The company acquired roughly 2,823 bitcoin in the second quarter, bringing its total holdings to about 43,000 BTC, The Block reported — making it one of the world's largest corporate bitcoin holders. Metaplanet has said it aims to accumulate far more, with targets of 100,000 BTC by the end of 2026 and beyond that in 2027 — an aggressive plan that depends on continually raising money to buy coins.

Buying high, holding through the dip

The timing is awkward. Metaplanet built much of its stash when bitcoin was higher — The Block puts its average cost in the vicinity of $95,000 per coin — but bitcoin has since fallen to around $60,000, after dropping near $58,000 in recent sessions before bouncing, as Boursel has tracked. That leaves the holdings worth meaningfully less than what the company paid — on the order of $2.6 billion at current prices against a cost of roughly $4 billion, by The Block's figures. (Bitcoin's price swings mean these paper losses can reverse quickly — or deepen.)

Metaplanet is undeterred, and has also pursued income strategies around its bitcoin rather than simply holding it. But the core of the bet is unchanged: tie the company's fortunes to a single, highly volatile asset.

The treasury model under a cloud

A "bitcoin treasury company" raises money from investors and uses it to hold cryptocurrency on its balance sheet — a model popularized by Strategy (formerly MicroStrategy).
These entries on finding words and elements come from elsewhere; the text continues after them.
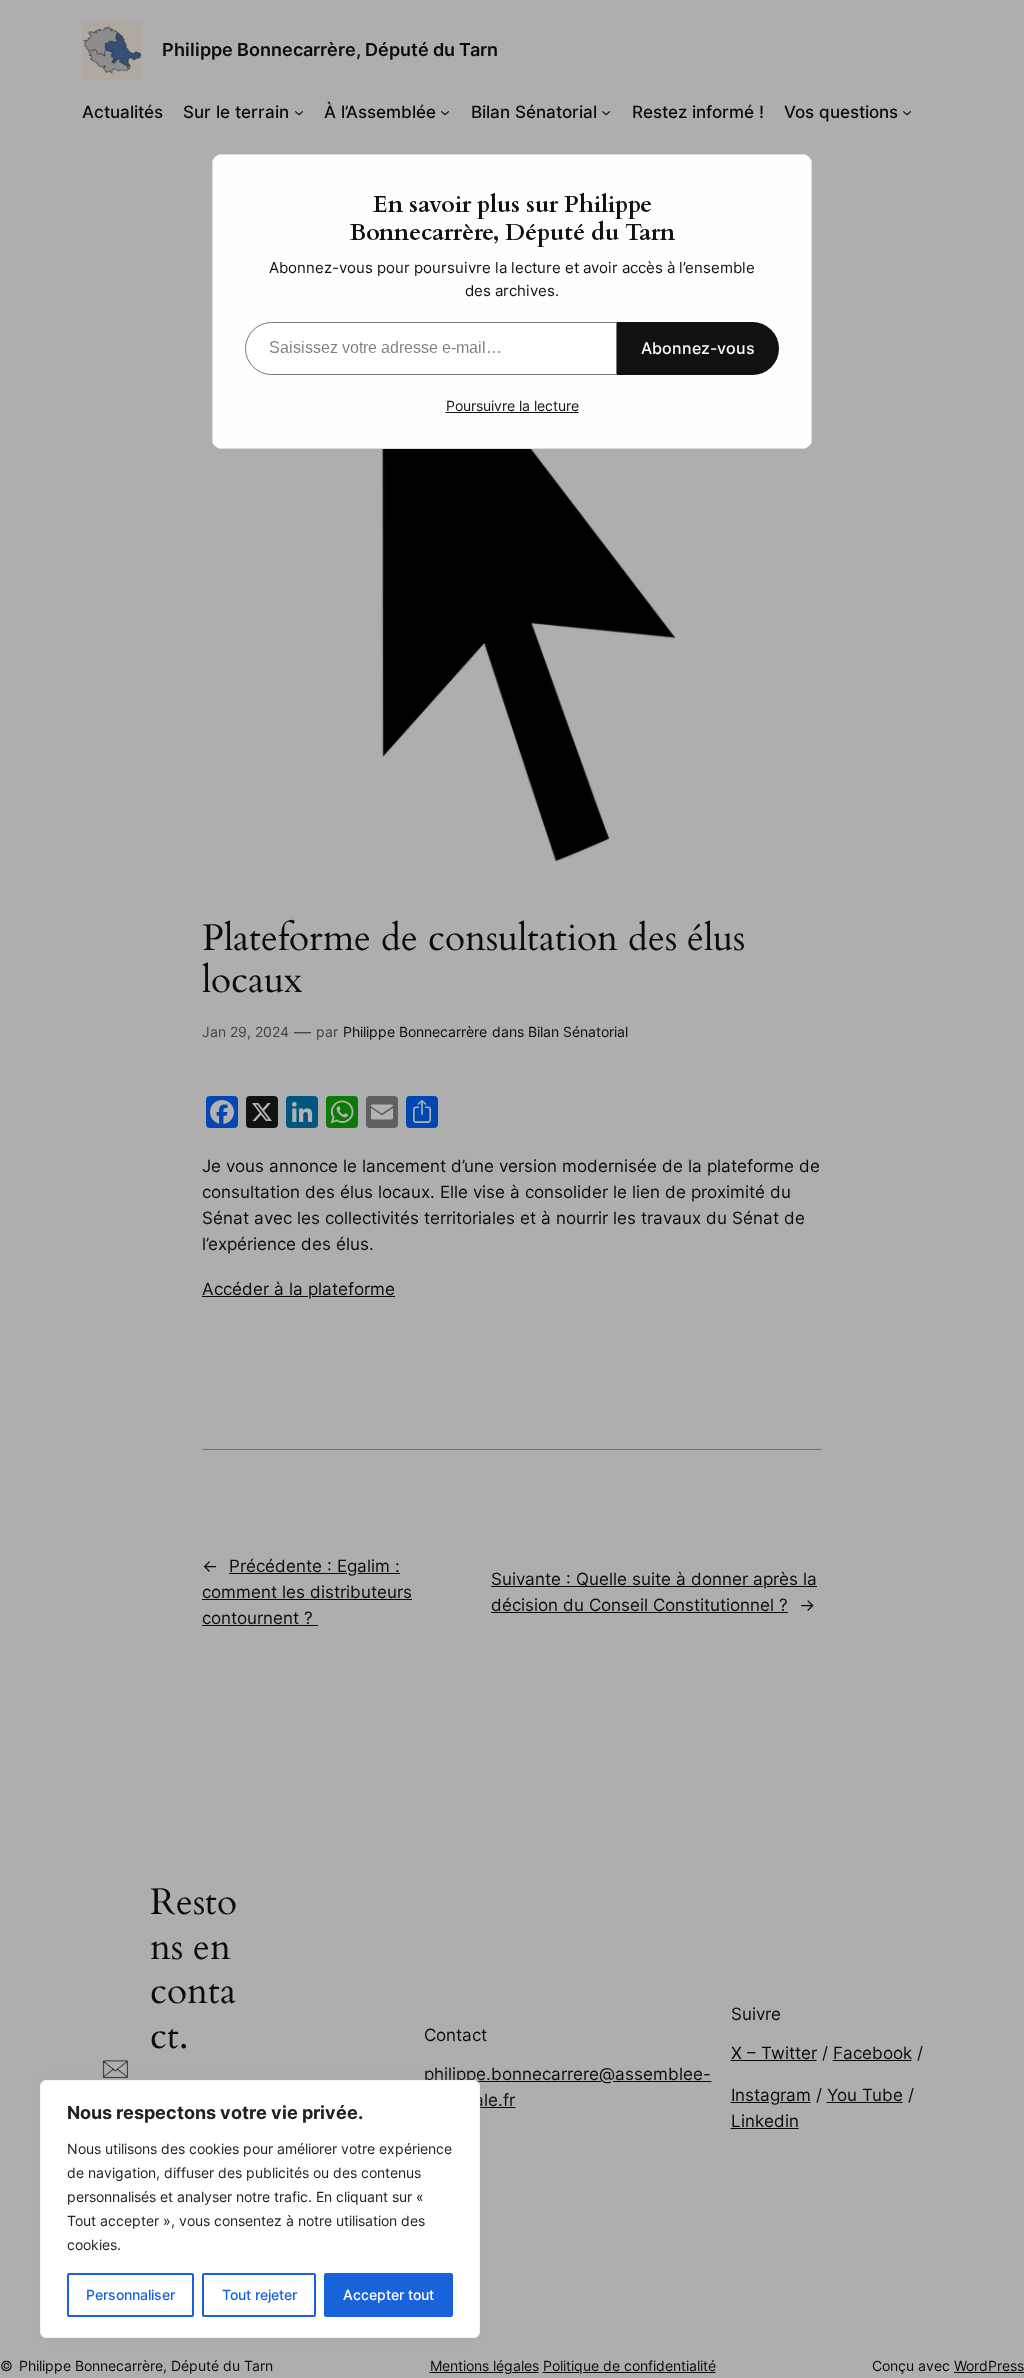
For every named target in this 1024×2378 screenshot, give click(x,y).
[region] (260, 2209)
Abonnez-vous (698, 348)
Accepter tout (388, 2294)
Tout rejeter (259, 2294)
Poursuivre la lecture (512, 405)
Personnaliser (130, 2294)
The pitch is that shareholders get amplified, stock-market-traded exposure to bitcoin's upside.

But the strategy is drawing fresh skepticism. As Boursel reported this week, a newer entrant — a company built around the Avalanche token — saw its stock crash about 73% since listing, a reminder that these vehicles can fall even faster than the crypto they hold. Metaplanet's case differs in an important way: it holds bitcoin, the largest and most liquid cryptocurrency, not a smaller, more volatile token. But the underlying risk rhymes — a company whose value is lashed to a swinging asset, funded by continual capital raises that get harder if the price falls or investor enthusiasm cools.

Why it matters

For crypto, Metaplanet's relentless buying is a live test of whether the treasury model is a durable corporate strategy or a bull-market phenomenon now meeting a harder reality. For investors, it's a study in the difference between conviction and risk: buying through a drawdown can pay off spectacularly if bitcoin recovers — or compound losses if it doesn't, especially for a company that must keep tapping markets to fund purchases. And for the broader bitcoin story Boursel follows — from Strategy's strains to the Avalanche treasury's collapse — Metaplanet is the counterexample still pressing forward, making it one of the clearest gauges of how much faith remains in putting bitcoin at the center of a balance sheet. Boursel gives no investment advice; the takeaway is that the same strategy looks like bold conviction or dangerous concentration depending entirely on where bitcoin goes next — and no one controls that.